* [Materials provided]:
++++++++

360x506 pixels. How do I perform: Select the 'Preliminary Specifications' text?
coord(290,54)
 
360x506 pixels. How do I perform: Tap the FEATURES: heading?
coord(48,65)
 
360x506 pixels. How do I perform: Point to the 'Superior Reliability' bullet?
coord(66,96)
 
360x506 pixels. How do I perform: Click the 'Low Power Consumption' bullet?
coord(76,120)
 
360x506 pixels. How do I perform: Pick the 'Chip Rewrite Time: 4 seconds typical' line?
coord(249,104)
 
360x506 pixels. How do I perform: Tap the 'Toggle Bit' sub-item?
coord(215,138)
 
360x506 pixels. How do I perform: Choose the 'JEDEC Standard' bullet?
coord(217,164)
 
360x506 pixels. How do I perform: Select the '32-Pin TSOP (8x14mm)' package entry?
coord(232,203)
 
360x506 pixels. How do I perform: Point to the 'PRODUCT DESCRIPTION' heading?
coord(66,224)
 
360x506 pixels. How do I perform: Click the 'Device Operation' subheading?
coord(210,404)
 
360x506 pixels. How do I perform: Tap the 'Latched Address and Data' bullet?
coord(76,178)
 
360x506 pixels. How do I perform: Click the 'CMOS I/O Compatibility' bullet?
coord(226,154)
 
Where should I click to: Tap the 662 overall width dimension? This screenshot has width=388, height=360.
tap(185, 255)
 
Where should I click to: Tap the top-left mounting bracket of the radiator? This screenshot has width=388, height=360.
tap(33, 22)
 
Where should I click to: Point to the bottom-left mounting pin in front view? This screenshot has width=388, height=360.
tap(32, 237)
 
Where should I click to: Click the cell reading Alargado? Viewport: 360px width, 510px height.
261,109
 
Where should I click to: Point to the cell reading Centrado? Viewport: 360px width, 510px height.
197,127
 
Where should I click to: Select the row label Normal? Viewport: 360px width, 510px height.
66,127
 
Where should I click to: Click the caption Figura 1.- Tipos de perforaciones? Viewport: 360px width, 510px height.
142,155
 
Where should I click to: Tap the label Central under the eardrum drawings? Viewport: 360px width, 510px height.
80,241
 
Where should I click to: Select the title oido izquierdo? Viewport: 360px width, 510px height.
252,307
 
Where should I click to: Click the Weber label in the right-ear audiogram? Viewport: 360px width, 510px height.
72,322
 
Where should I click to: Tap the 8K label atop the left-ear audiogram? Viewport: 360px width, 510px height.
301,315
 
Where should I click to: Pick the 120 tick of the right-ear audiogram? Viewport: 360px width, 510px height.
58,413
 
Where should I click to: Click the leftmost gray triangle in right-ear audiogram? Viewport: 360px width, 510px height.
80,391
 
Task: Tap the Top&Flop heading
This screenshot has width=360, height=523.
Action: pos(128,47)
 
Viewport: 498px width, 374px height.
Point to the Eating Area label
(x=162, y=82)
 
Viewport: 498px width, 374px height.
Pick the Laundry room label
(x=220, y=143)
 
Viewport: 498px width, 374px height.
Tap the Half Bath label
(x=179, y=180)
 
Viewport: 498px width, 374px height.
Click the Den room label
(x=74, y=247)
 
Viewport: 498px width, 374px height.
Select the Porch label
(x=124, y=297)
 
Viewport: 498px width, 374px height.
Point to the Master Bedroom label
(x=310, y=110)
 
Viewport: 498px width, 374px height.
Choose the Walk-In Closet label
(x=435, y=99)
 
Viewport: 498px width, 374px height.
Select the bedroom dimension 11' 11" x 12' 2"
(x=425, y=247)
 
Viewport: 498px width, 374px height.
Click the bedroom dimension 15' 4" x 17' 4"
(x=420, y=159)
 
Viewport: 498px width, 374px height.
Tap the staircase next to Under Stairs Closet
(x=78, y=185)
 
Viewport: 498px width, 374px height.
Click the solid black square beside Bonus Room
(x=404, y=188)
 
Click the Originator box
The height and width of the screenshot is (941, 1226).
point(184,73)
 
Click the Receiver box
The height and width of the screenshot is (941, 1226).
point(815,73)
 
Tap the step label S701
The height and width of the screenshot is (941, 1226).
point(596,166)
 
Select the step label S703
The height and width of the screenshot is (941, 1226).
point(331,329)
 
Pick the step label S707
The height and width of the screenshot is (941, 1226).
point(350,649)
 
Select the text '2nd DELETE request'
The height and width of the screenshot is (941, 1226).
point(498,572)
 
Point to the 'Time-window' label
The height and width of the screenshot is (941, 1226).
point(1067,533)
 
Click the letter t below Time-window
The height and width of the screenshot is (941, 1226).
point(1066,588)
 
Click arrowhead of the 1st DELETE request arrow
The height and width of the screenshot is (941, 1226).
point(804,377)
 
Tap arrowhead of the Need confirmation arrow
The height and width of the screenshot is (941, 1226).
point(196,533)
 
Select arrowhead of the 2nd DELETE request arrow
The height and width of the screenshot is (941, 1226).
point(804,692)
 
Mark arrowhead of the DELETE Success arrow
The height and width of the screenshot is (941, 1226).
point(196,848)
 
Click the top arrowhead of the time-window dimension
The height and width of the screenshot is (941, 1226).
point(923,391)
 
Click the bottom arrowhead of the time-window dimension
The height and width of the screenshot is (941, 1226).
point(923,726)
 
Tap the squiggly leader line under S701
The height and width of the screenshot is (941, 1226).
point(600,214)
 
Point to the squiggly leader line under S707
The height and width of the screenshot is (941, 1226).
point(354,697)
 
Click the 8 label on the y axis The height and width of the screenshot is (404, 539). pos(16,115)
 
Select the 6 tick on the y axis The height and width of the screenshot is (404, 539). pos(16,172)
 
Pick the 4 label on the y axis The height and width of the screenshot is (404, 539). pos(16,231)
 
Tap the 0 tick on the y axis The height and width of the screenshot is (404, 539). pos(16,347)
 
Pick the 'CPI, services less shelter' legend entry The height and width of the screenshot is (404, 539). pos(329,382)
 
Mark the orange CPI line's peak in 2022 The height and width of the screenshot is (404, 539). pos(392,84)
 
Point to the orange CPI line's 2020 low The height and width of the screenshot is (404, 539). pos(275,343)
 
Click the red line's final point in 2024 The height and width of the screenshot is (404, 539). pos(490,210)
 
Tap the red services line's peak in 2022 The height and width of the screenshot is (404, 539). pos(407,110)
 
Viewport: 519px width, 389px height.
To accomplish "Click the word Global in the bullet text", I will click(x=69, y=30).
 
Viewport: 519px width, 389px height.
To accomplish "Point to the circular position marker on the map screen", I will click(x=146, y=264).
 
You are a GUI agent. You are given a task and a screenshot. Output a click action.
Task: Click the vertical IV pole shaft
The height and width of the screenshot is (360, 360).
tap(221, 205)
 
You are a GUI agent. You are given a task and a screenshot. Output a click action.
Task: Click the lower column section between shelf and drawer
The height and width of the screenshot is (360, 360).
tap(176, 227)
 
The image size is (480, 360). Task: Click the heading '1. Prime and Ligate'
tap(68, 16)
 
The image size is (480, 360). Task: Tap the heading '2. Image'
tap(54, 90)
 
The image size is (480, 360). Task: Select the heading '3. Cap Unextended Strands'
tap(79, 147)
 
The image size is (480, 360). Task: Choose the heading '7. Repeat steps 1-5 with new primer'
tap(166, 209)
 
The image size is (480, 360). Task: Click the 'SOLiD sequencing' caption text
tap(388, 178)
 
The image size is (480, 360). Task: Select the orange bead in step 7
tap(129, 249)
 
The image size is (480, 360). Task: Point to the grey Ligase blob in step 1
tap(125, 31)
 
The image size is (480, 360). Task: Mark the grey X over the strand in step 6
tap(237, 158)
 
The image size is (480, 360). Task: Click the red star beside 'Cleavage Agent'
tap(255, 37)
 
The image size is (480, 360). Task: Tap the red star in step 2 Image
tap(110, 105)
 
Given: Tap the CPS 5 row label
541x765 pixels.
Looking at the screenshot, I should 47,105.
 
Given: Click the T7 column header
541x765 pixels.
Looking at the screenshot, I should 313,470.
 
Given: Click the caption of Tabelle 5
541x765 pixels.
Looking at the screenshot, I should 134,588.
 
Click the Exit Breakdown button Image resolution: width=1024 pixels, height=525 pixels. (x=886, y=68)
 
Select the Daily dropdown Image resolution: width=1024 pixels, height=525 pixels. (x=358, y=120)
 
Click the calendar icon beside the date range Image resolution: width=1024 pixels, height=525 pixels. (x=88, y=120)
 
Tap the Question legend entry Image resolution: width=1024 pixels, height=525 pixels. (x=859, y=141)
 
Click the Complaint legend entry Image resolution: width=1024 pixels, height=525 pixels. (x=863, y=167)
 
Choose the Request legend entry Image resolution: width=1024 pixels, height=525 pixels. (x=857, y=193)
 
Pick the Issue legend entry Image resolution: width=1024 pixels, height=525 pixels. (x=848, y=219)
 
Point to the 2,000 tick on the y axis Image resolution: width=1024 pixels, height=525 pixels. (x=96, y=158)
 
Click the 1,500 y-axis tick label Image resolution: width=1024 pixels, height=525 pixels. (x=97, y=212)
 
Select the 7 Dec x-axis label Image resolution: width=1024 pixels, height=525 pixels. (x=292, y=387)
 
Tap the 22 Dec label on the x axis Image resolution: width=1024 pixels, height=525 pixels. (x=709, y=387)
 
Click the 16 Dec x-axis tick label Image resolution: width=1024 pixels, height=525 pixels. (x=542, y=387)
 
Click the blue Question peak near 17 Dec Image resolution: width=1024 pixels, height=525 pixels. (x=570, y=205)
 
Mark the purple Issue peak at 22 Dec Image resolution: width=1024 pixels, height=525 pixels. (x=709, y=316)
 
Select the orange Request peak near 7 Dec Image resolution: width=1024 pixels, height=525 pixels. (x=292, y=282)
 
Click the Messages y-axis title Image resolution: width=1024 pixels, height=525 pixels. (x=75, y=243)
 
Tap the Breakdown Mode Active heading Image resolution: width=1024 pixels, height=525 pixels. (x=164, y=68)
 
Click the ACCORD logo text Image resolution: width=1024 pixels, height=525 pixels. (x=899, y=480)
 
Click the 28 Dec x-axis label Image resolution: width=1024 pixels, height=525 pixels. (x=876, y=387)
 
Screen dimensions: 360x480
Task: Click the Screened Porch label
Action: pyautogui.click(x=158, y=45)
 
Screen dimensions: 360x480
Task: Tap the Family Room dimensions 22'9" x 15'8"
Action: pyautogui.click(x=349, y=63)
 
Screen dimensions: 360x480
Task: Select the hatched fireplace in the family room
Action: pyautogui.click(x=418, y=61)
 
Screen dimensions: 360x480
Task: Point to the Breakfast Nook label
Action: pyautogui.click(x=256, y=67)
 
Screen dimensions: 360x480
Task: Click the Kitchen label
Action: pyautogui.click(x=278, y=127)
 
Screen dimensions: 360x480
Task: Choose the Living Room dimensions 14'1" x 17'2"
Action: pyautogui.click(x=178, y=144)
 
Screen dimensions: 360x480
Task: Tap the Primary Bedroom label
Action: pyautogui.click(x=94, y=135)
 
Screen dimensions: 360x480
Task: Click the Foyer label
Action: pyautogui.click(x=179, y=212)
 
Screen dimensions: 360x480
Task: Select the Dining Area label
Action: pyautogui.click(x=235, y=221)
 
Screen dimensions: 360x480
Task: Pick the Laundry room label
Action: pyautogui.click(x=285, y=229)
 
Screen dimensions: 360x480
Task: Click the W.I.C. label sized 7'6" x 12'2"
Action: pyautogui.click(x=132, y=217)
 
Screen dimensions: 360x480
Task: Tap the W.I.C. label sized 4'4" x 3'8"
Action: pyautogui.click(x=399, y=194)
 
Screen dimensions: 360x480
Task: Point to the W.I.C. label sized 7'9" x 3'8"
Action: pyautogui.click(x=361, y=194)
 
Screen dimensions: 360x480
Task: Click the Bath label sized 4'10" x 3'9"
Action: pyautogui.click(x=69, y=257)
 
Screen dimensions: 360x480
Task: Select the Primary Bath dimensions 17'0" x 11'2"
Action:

++++++++

* [What is being asked]: Can you copy these rows word for word, starting at the line that has "Where should I click to: Click the Weber" and stopping after the line that has "point(596,166)"?

* [Exercise response]:
Where should I click to: Click the Weber label in the right-ear audiogram? Viewport: 360px width, 510px height.
72,322
 
Where should I click to: Tap the 8K label atop the left-ear audiogram? Viewport: 360px width, 510px height.
301,315
 
Where should I click to: Pick the 120 tick of the right-ear audiogram? Viewport: 360px width, 510px height.
58,413
 
Where should I click to: Click the leftmost gray triangle in right-ear audiogram? Viewport: 360px width, 510px height.
80,391
 
Task: Tap the Top&Flop heading
This screenshot has width=360, height=523.
Action: pos(128,47)
 
Viewport: 498px width, 374px height.
Point to the Eating Area label
(x=162, y=82)
 
Viewport: 498px width, 374px height.
Pick the Laundry room label
(x=220, y=143)
 
Viewport: 498px width, 374px height.
Tap the Half Bath label
(x=179, y=180)
 
Viewport: 498px width, 374px height.
Click the Den room label
(x=74, y=247)
 
Viewport: 498px width, 374px height.
Select the Porch label
(x=124, y=297)
 
Viewport: 498px width, 374px height.
Point to the Master Bedroom label
(x=310, y=110)
 
Viewport: 498px width, 374px height.
Choose the Walk-In Closet label
(x=435, y=99)
 
Viewport: 498px width, 374px height.
Select the bedroom dimension 11' 11" x 12' 2"
(x=425, y=247)
 
Viewport: 498px width, 374px height.
Click the bedroom dimension 15' 4" x 17' 4"
(x=420, y=159)
 
Viewport: 498px width, 374px height.
Tap the staircase next to Under Stairs Closet
(x=78, y=185)
 
Viewport: 498px width, 374px height.
Click the solid black square beside Bonus Room
(x=404, y=188)
 
Click the Originator box
The height and width of the screenshot is (941, 1226).
point(184,73)
 
Click the Receiver box
The height and width of the screenshot is (941, 1226).
point(815,73)
 
Tap the step label S701
The height and width of the screenshot is (941, 1226).
point(596,166)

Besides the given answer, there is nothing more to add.